Because there are two bigger money-losers out there, duly noted in the budget: the Brookshire Grocery Arena and the Civic Center. Respectively, they are expected to lose $167,148 and $294,580 – and those figures should be taken as reflecting unbridled optimism. Historically, more often than not forecasts have proven rosier than reality, which is why the predicted arena fund balance has fallen to well under $1 million and that for the center is just over $2 million.
If the city got rid of the stations, it certainly could dump these two money pits. The Civic Center might be too difficult to cut loose, next to the city complex as it is and its catering to smaller customers that would make more difficult finding a private operator that can turn a profit on it. But the arena sits on pretty good real estate and can attract much bigger events that would make a private operator interested if the price is right. Sell the structure that has lost over $10 million since its construction and use the proceeds for defeasance of other debt, freeing up funds.

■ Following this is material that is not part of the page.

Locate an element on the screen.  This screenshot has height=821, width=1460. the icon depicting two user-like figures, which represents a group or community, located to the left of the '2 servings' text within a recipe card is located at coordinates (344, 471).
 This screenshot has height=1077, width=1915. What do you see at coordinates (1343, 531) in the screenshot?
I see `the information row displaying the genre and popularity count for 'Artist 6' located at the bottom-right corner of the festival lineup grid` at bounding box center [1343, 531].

Finally, while these kinds of things – disposing of non-performing assets not critical to city needs, producing and using trust proceeds more wisely – can add millions of extra dollars annually in budgeting capacity, efficiency in spending also can add to that. For example, does the city competitively bid as much as it can, or does it forthrightly vet organizations that it bestows tax dollars onto? This year, the same roster of nongovernmental organizations as last year are getting handouts, with only two – dues for the Louisiana Municipal Association and Northwest Louisiana Council of Governments – related to basic city functions, for $622,800, slightly less than last year. How are these winners and their amounts selected? Why doesn’t the Council have a public process to determine who wins and how much, instead of just about the same ones getting just about the same amounts? And does he city take advantage of all its revenue-raising opportunities, such as maximizing advertising and sponsorships at its recreational facilities?
Unfortunately, over the decades Bossier City has carved out a reputation as trying to make splashy, attention-grabbing forays into development. That caused the squandering of a generational opportunity and legacy. If its policy-makers will focus on some low-hanging little things, these will add it up to put it on the road to fiscal management recovery.